2016 wasn’t exactly an easy year for the UK starting with a tough Budget in spring, then Brexit and David Cameron’s resignation and culminating in an Autumn Statement that we all had mixed feelings about.

Here are a few of the key points we’ve observed, both from our own research and through future legal changes that have been announced.

The Gender Pay Gap Shows No Sign of Closing

From data we’ve pulled together from our 2017 Salary Survey it appears that there is still a large pay gap between genders, with women in East Anglia on average earning £10,000 less than men. Recent reports have backed up our claim that there’s no sign of the gap closing, with one source saying it will remain until 2069 – that’s 52 years.

From April 6th, any employer with more than 250 employees will be required to publish information relating to the gender pay gap in order to attempt to tackle such issues.

Brexit Has Had Mixed Results and Feelings

Whilst some sectors such as manufacturers who export have enjoyed success from the weak pound, others have not been so lucky due to uncertainty.
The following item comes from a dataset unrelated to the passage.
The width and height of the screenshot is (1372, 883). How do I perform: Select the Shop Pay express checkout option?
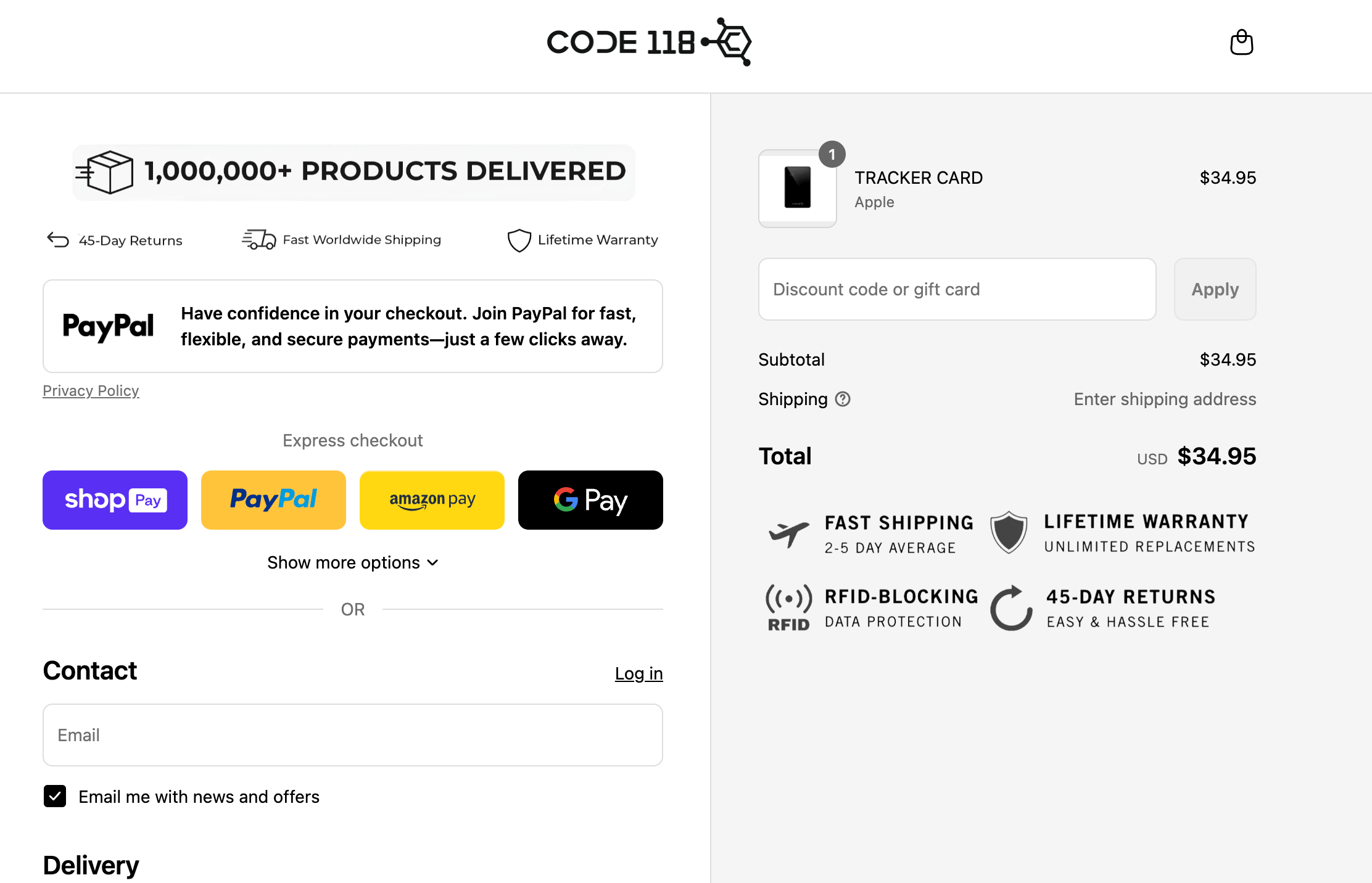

We’ve seen finance departments tighten their purse strings due to the government not announcing a solid plan for triggering article 50.

This uncertainty is set to continue into 2017, at least until we can be sure of the Government’s plan of action.

Government Cracks Down on Salary Sacrifice Schemes

Rules of value added tax benefits known as Salary Sacrifice Schemes are set to change in 2017 as in the Autumn Statement it was announced that the government is cutting down on what employees and employers can use to reduce their National Insurance Contributions.

Whilst pension contributions, childcare vouchers, ultra-low emissions vehicles and the cycle to work scheme are still allowed, employees can no longer use gym memberships, private medical insurance or mobile phones against their tax bill.

These changes could potentially make company benefits packages look less attractive, which is not positive for hiring in this candidate driven market.

The Apprenticeship Levy

The Government has announced their aims to train 3million new apprentices by 2020 and to address the decreased focus on employee training outside workplaces.

From April 2017 employers will be required to invest in apprenticeships; the size of the investment will vary depending on the size of the business.

How it works is that it will be mandatory for companies whose annual pay bill is above £3million to spend 0.5% of the total on the levy.

Once they’ve registered and paid the levy, they can then access funding through an online apprenticeship service account which allows them to get access to approved training providers.

Defining Employees

In 2017 there will be more talks and pressure on employers to define employees and to treat long term temporary and contract staff members exactly as they would permanent employees.

The UK could potentially follow Germany who recently introduced legislation that employers can only hire a temporary staff member for a maximum term of 18 months after which they must replace them or make them permanent.